Force est de constater que nombre de ces pays ont aujourd’hui tendance à se replier sur eux-mêmes ?
Viktor Lazlo : Les pays occidentaux - et ils sont tous dans le cas - ont accueilli les populations immigrées parce qu’ils en avaient besoin. Mais le travail qui devait suivre n’a pas été fait. A un moment donné, ces populations immigrées ont été rejetées à la périphérie des villes, de la société qui les avait accueillies. Les pères sont repartis parce qu’ils ne pouvaient pas nourrir leurs enfants. On s’est retrouvé avec des modèles familiaux matriarcaux, des parents qui abdiquaient et des éducations nationales qui n’étaient pas au rendez-vous pour remplacer la cellule familiale.
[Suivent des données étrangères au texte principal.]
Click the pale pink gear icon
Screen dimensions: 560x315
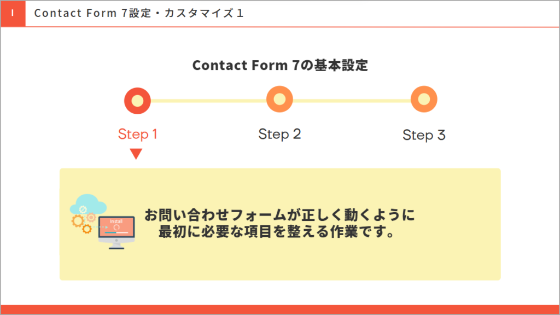tap(91, 218)
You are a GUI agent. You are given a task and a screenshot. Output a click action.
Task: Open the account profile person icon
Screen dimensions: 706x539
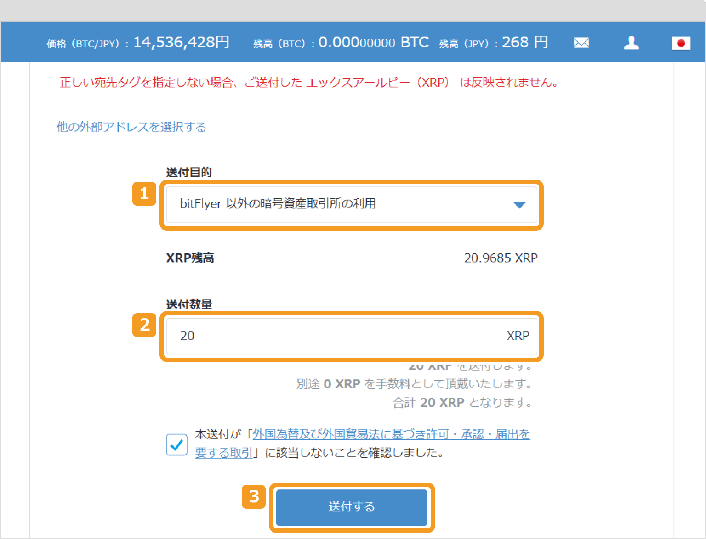631,42
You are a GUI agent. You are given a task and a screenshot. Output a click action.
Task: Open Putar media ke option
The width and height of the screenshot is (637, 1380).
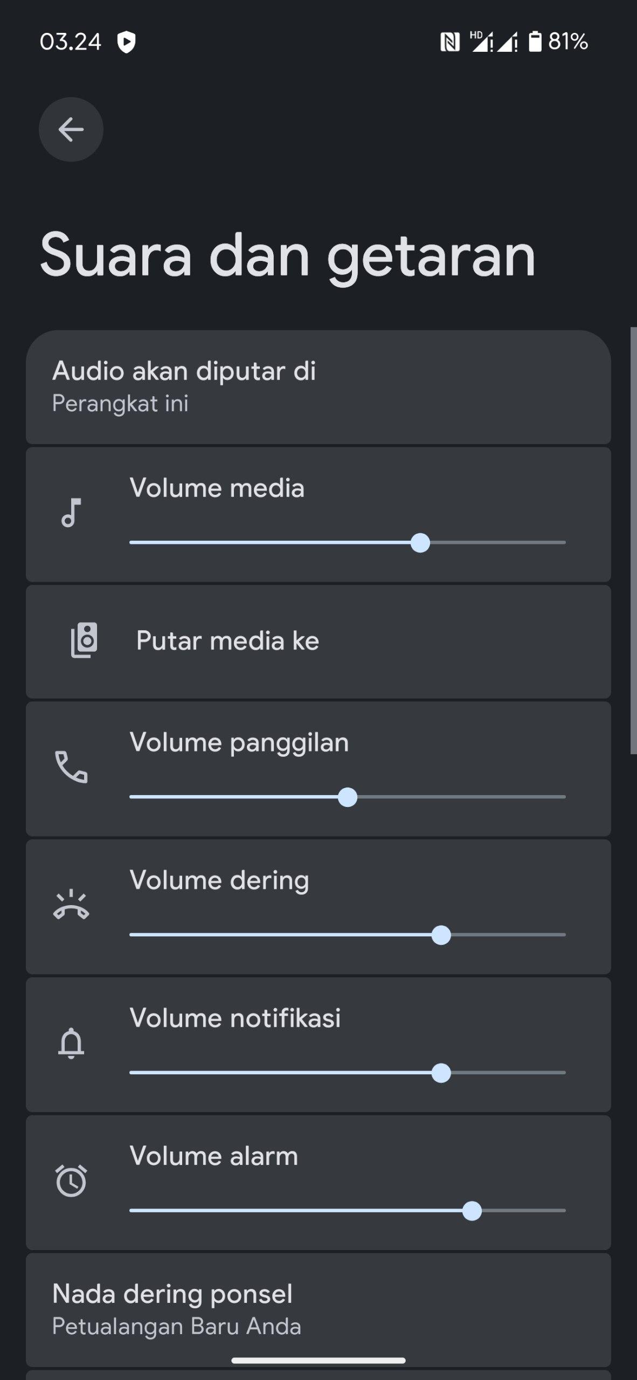pyautogui.click(x=318, y=641)
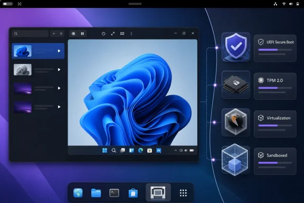Open Microsoft Edge in guest taskbar

(140, 150)

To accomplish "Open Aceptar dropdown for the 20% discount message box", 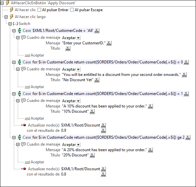I will [78, 145].
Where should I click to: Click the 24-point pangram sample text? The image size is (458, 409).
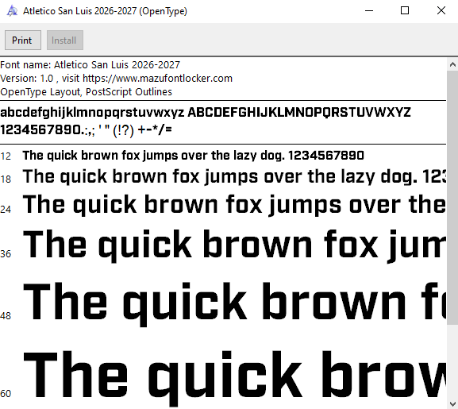click(234, 205)
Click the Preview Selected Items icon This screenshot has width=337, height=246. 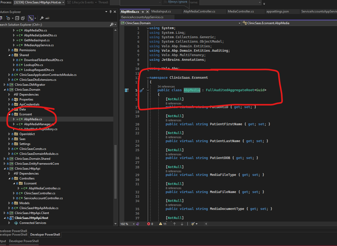click(47, 18)
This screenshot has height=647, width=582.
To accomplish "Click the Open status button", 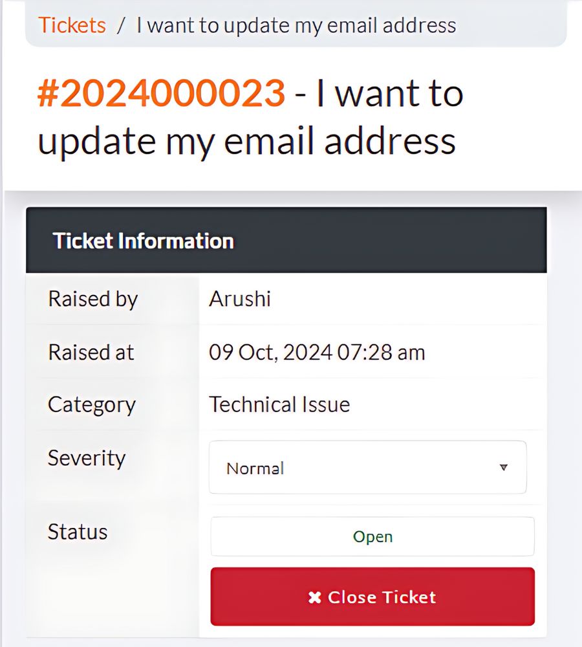I will (372, 536).
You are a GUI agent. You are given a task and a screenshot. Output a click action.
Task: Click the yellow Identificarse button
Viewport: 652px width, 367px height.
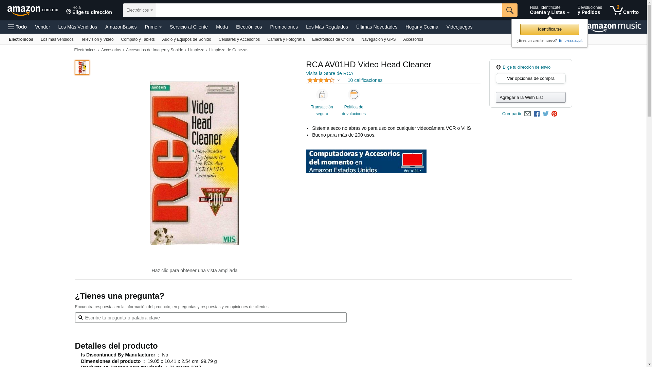click(x=549, y=29)
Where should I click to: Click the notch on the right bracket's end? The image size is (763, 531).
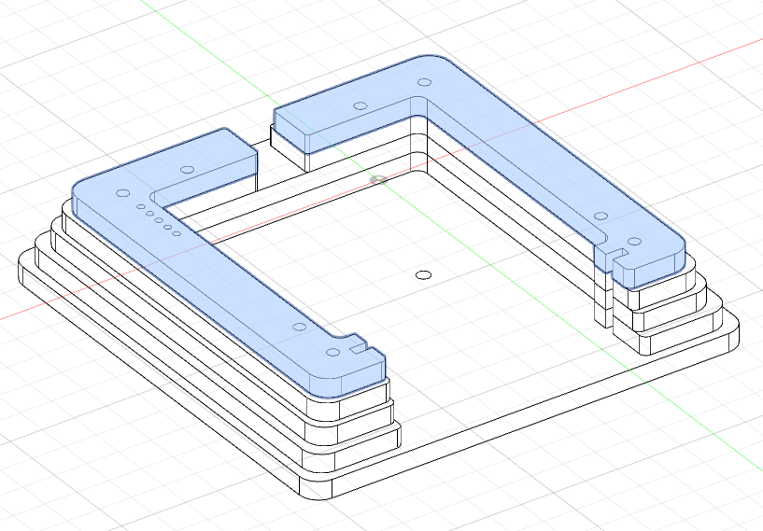[617, 253]
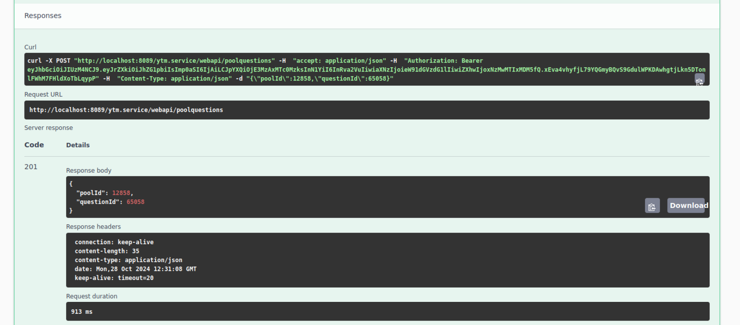Screen dimensions: 740x325
Task: Click the Response body label
Action: (89, 171)
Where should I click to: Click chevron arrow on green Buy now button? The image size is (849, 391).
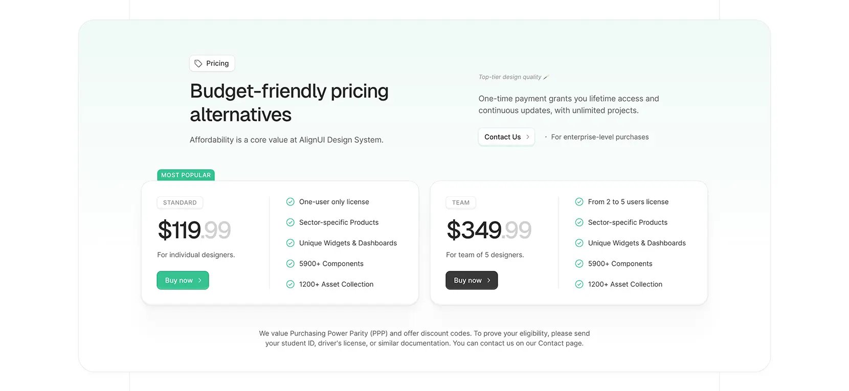tap(200, 280)
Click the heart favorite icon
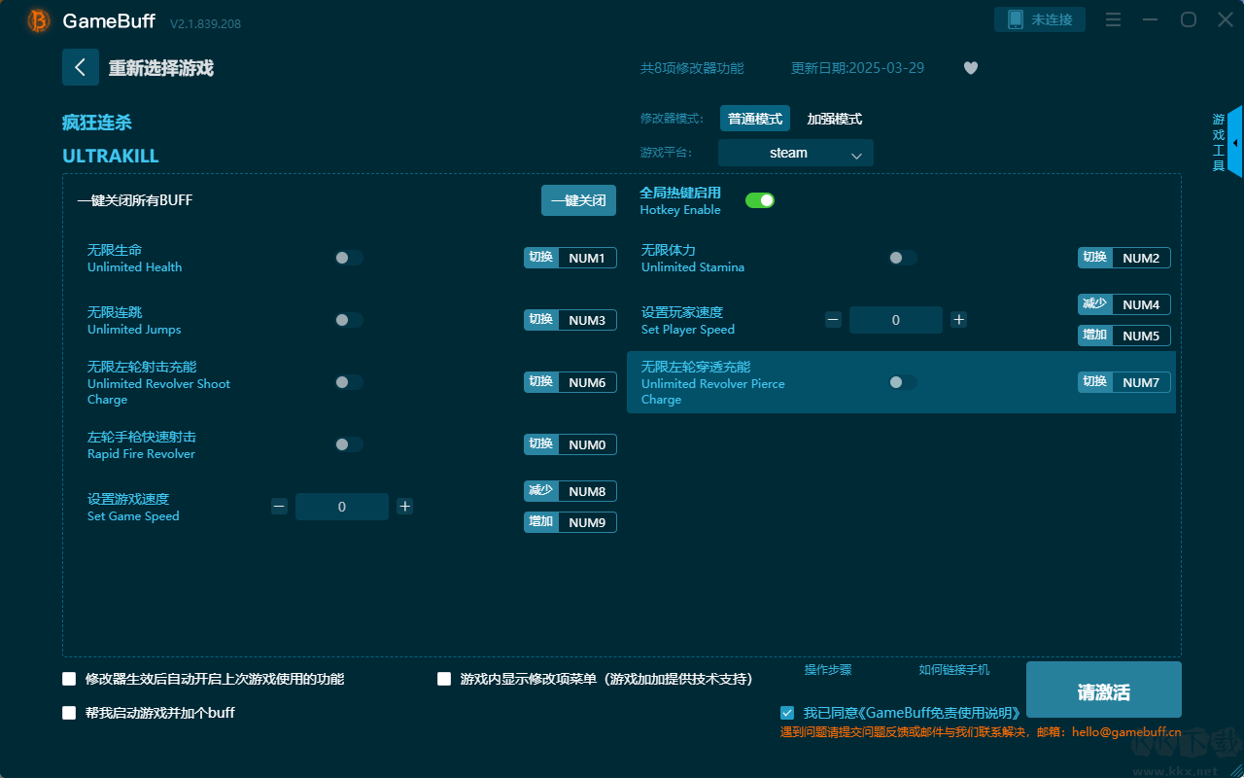The width and height of the screenshot is (1244, 778). point(970,68)
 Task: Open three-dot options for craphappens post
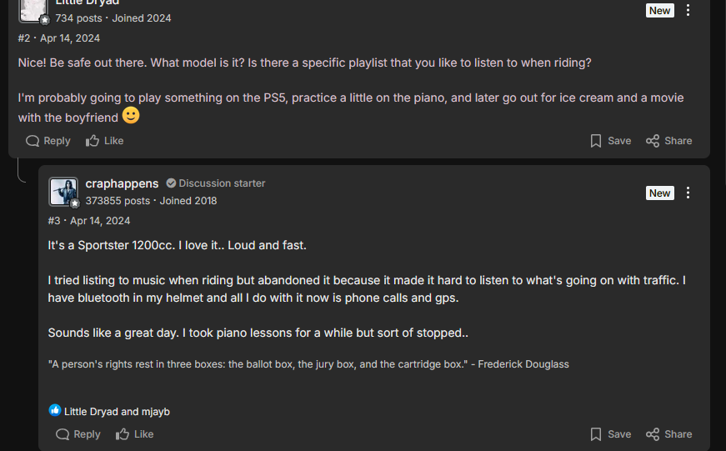tap(688, 193)
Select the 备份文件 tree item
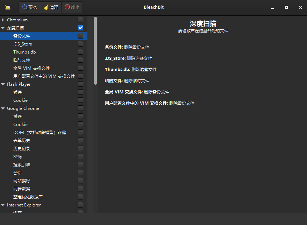 (x=22, y=36)
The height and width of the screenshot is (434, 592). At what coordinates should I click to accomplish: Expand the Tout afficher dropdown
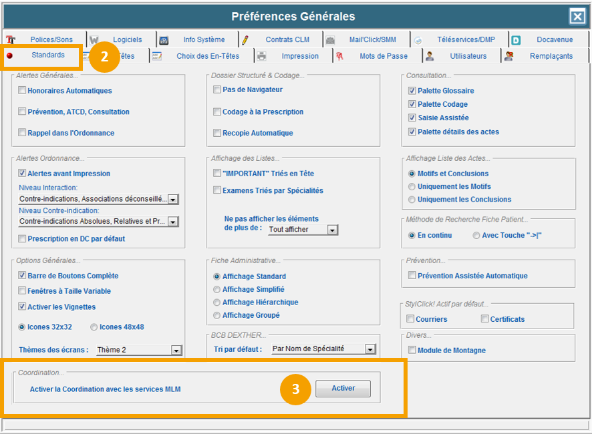point(332,230)
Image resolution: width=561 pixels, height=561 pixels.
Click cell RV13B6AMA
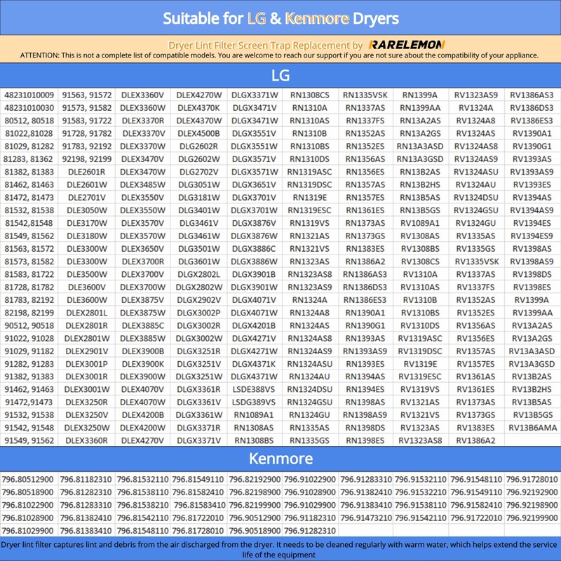(532, 428)
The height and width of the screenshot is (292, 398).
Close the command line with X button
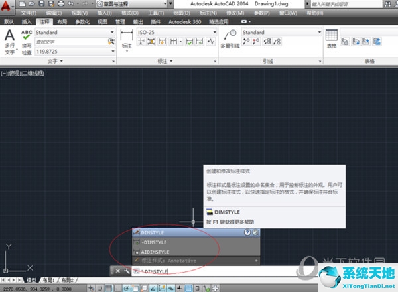[x=118, y=271]
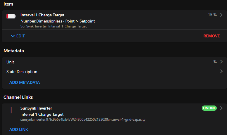This screenshot has width=227, height=135.
Task: Click the % unit value
Action: (215, 62)
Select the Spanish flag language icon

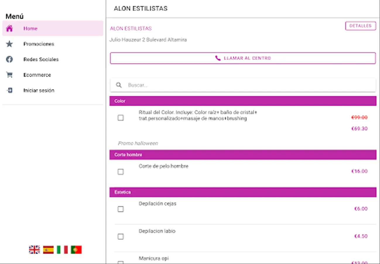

Ça a engendré des générations en perte totale de repères. On n’a pas vraiment appris à ces gens d’où ils venaient puisqu’il fallait s’intégrer - c’était le leitmotiv - et aujourd’hui ils n’ont pas les moyens d’être ce qu’ils voudraient être au sein de la société. Tout ça laisse une grande place de cerveau disponible pour toutes les conneries qu’on peut leur raconter…
Els De Schepper : Heureusement, il y a aujourd’hui des femmes musulmanes qui disent que c’est à elles d’être responsables de leurs enfants. Il faut arrêter d’être dans le clivage comme on peut l’être en Flandre, soit pour soit contre quelque chose, sans possibilité d’être dans la nuance. Aujourd’hui, on n’ose pas dire la vérité parce qu’on redoute que ce ne soit pas politiquement correct. On se fait tout de suite traiter de raciste si on dit ce qu’on pense. Il faut pouvoir être franc mais pas accusateur. En un mot, il faut être responsables. J’ai de jeunes Pakistanais qui lavent ma voiture. Je les vois travailler mais personne ne leur adresse la parole. Un jour, je leur ai demandé de me dire ce qu’ils pensaient de la Belgique et de ce qui s’y passe. Ils m’ont expliqué leur point de vue et c’est une tout autre vision que la nôtre. Je ne dis pas que ce qu’ils disent est la réalité mais ça permet d’avoir une autre perspective en tête. Pour voir le vrai, il faut avoir le point de vue de tout le monde.
Un événement comme "La Belgique c’est nous !" est-il concrètement susceptible de changer les choses ?
Els De Schepper : Je n’ai pas l’impression que je vais changer le monde avec ça, mais c’est une petite pierre à l’édifice et chaque signal est important. Dans mes spectacles, les petites choses que je glisse dans l’inconscient du public finissent par faire réagir avec le temps. Faire une déclaration d’intention tous ensemble provoquera cette réaction chez les gens qui en ont marre du climat pesant actuel. Il s’agit de dire qu’on est nombreux, issus de différentes cultures et qu’il est important que nous nous rencontrions. En ce compris entre Wallons et Flamands ! Lorsque je me produis en Wallonie, je constate que les gens ont honte de ne pas parler le néerlandais… Moi, je n’ai pas peur de parler français. Je l’ai appris voici six ans seulement et je fais beaucoup de fautes, mais ça ne me gêne pas. Avoir peur ne sert à rien parce que la peur est mauvaise conseillère.
Viktor Lazlo : Il faut dire que la peur appartient aux générations passées. Le courage et la témérité doivent appartenir aux générations futures sinon, on ne s’en sortira pas.